More and more, it looks like we're moving toward bi-modal distributions. A bi-modal distribution is where you have a large group at either end of the spectrum and relatively few in the middle (it looks like two bell curves side-by-side on the same axis). Recent analyses of our economic recovery suggest this redistribution may be happening. The studies note how rewards skew toward wealthier households while suffering skews toward poorer ones. These skews occur across income, wealth, political views, religion, employment, and even business sustainability.

In the food business, brands used to fall across national, regional, and local versions, each with a value proposition that appealed to specific groups. Industry survival, particularly in this pandemic, is now predicated on being super large and having economies of scale or being super local with customization and intimacy advantages. Being large means cost and technology advantages and being able to ride the current situation out. Being local allows products and experiences that can't happen with the large chains, meaning if someone wants what they have, the small place is the only place they can get it, and the business has found ways to engage with their local customers. In both cases, each has strategic leverage. Brands in the middle that don't have the scale to ride it out or the customer intimacy that lets them customize their offering aren't going to make it.
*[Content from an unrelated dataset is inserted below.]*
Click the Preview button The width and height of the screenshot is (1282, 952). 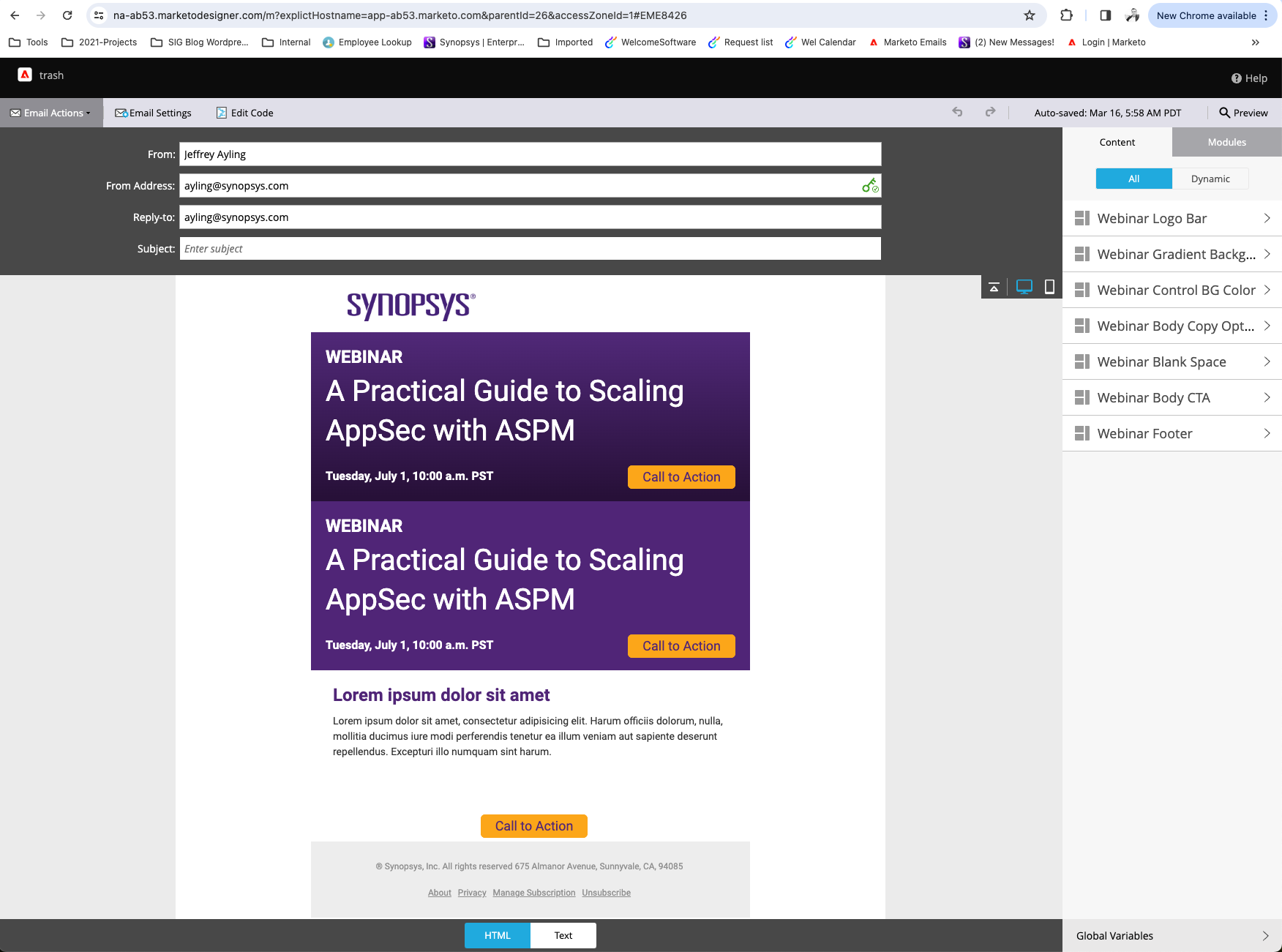pos(1242,113)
Consumers will move between large and small brands in this bi-modal world, depending on their needs or desires. They'll use Amazon's scan-and-go stores, for example, for things they want fast or cheap and are easily substitutable. Like a quick sandwich, a beverage, or toothpaste. They'll use small, local stores for things that matter to their sense of self, like buying meat from a butcher that only sells from local ranchers, or buying a gift at a local store that carries one-of-a-kind items in sustainable packaging.
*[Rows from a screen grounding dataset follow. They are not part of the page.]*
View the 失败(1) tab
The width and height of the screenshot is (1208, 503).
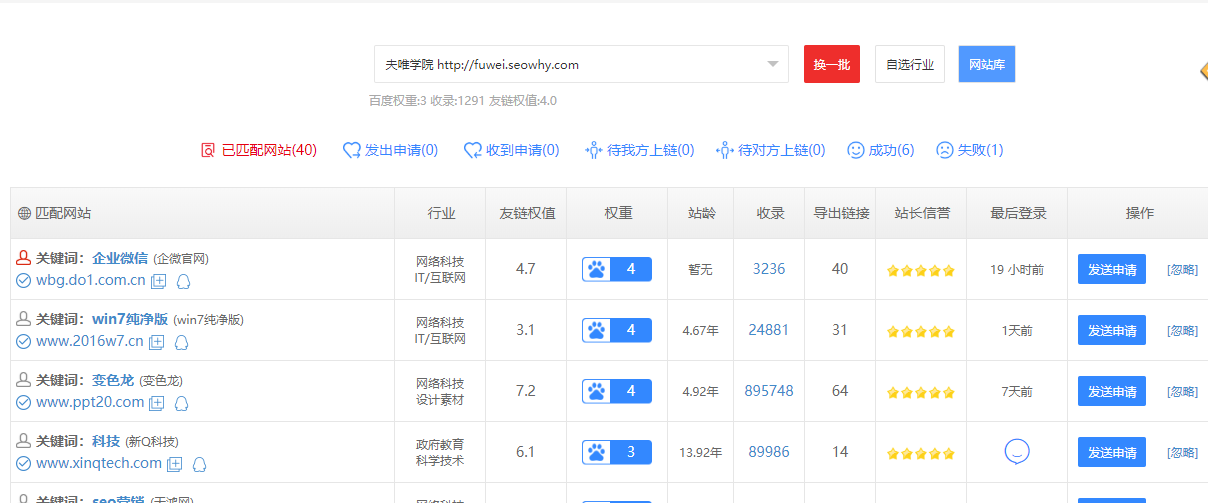click(x=969, y=150)
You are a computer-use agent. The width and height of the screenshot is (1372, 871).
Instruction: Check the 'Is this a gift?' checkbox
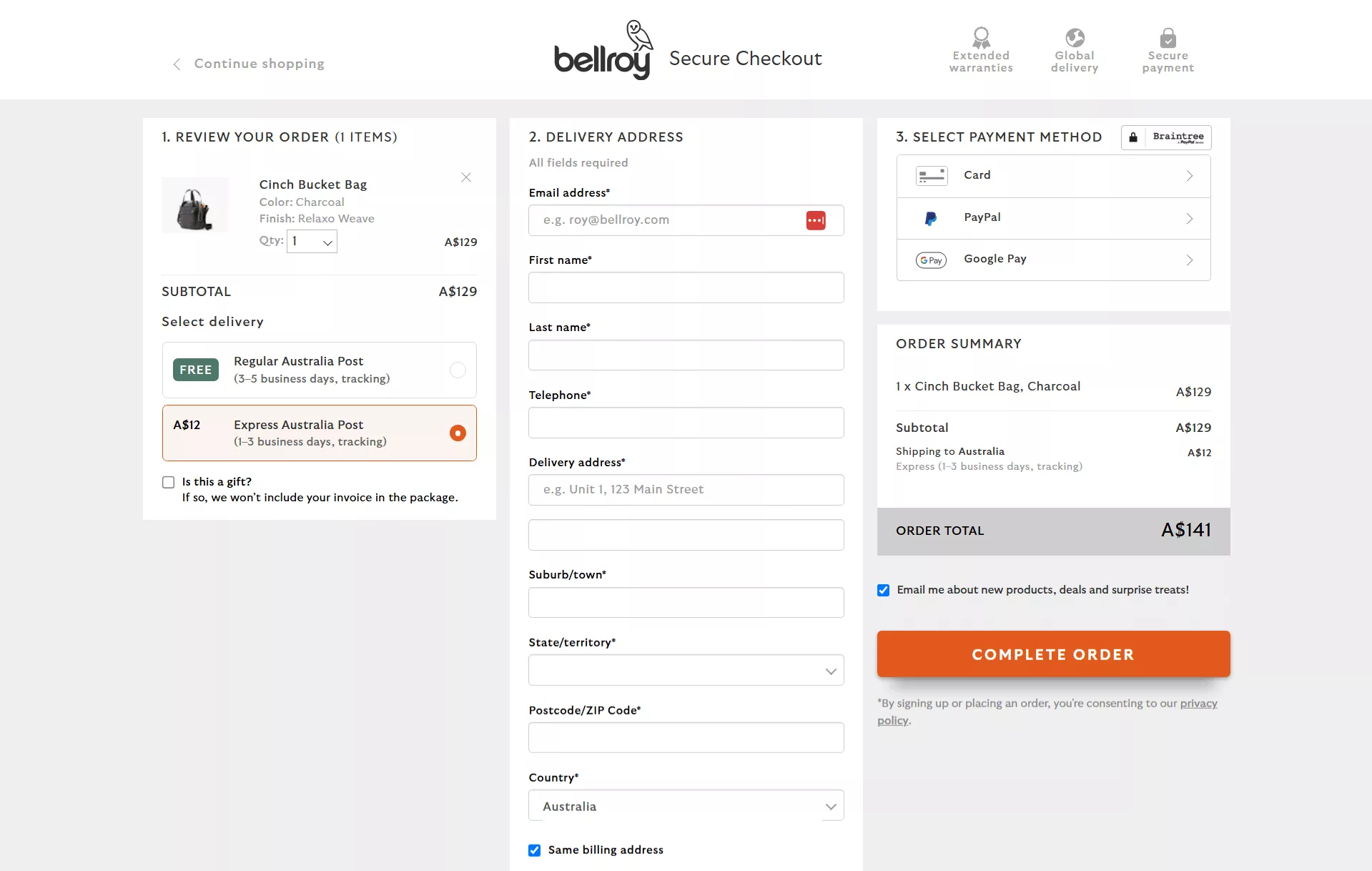click(169, 483)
Being in the middle is becoming less economically viable, and it seems the only choice is to go one direction or another. I've experienced this as I build a food company during this pandemic and have explored multiple business models. My path has turned out to be a super local one. Production of the first product will be at a small, local facility with home delivery in a tightly defined geographic area: no shipping, no wholesale distribution, no outsourced manufacturing, and with no intent ever to pursue these avenues. 

Why this approach? There are certainly cheaper, more conveniently acquired products in grocery stores or Amazon. While that may be true, they use inexpensive "filler" ingredients, are often processed to deliver more convenience (which removes nutrients), and packaged in non-sustainable materials to offer lower cost and longer shelf-life. On the flip side, my first product will cost more with a limited shelf life because there are no preservatives or processing after cooking. Packaging will be compostable, recyclable containers. Employees will be a part of the community, and 25% of our profits will help rural communities maintain or build senior centers. That is what my health-conscious, environmentally-aware customers want. They can't get that from a national food manufacturer built around centralized production and national wholesale distribution, with no ties to local communities. 

I think more food companies, regardless of size, will be moving toward this local production and distribution model, especially as automation advances and food production transforms to more sustainable models. If you can build small, mostly automated production facilities at a local level, hire local people, and then be home delivered cost-effectively, your choices are very different. It allows you to avoid most of the additives required to bring stability to food products in transit. It also allows regional variation to account for taste and nutritional preferences. It reduces the carbon footprint of moving all the materials and finished products in and out of a central location.

So maybe the destruction of the middle is inevitable and isn't all that bad. If that moves us toward a more sustainable economic model, it is more about transformation than destruction. What then becomes important is how to move anyone working in the more traditional food system to this local, distributed one—getting people and food where they need to be.